Despite a 10 p.m. ET kickoff time, ESPN garnered 9.3 million viewers for the double-overtime Colorado-Colorado State game in Week 3.
But last week, the Saturday night broadcast of Ohio State-Notre Dame notched 10.6 million viewers — more than any other game that day. It was also the second most-watched college football game ever on NBC, topped only by the 1993 “Game of the Century” between the Fighting Irish and FSU.
NBC has believed in the success of a Saturday Night primetime college football for the better part of a decade, particularly given the popularity of the Notre Dame games the network has put in that window.
The network first pitched the idea of a weekly primetime Big Ten game — essentially a college version of “Sunday Night Football” — back in 2015, NBC President of Acquisitions and Partnerships, Jon Miller, told Front Office Sports. But the deal didn’t come to fruition until Commissioner Kevin Warren inked a seven-year, mid-$7 billion package along with Fox and CBS.

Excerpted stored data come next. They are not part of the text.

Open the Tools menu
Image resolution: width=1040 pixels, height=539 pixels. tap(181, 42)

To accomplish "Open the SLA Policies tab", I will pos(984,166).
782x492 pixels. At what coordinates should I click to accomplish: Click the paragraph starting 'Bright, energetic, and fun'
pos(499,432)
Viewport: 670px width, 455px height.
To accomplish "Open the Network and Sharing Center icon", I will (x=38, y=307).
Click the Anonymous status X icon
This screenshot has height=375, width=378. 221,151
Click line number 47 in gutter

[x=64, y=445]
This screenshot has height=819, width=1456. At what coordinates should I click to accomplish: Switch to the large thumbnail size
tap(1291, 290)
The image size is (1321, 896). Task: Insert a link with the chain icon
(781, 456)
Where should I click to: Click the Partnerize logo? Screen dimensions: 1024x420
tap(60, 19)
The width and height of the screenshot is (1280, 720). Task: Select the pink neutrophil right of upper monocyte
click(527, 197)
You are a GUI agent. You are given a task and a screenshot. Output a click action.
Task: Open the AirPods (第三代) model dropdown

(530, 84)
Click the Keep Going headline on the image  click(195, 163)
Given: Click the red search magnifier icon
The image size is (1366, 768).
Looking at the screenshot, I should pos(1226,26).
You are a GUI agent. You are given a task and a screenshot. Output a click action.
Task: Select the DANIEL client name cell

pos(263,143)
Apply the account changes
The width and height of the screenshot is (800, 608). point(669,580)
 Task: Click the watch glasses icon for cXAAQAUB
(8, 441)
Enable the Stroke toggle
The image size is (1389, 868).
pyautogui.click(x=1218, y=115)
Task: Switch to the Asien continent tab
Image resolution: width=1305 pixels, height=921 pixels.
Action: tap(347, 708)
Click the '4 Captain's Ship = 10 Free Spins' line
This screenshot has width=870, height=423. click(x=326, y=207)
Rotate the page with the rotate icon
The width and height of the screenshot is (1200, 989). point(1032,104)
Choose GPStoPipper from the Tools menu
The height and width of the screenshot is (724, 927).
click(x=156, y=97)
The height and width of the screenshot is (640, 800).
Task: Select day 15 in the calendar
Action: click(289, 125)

“We try to make ‘Sunday Night Football’ an event,” Miller said. “We decided to follow [that] model.”
The network sends a traveling countdown show to the home campus, and commissioned a theme song by Fall Out Boy (inspired by Carrie Underwood’s anthem, “Waiting All Day for Sunday Night”) that’s already become so popular that schools want to play it in stadiums, Miller said.
The trend could have longevity for multiple networks, particularly given the new makeup of college football.
Coast-to-coast conferences like the ACC and Big Ten ensure that networks will have options for fan bases around the country to tune into their evening games. And standout programs in the Mountain and Pacific time zone like Colorado provide even more combinations for popular matchups.
One expert industry source suggested that lack of competition in the evening window has also contributed to ratings success. Fox puts its best game on at noon, rather than at night, and CBS has never been in the business of putting its top games on after dark.
But the source noted: “If everybody starts adding them, that’ll end real quickly.”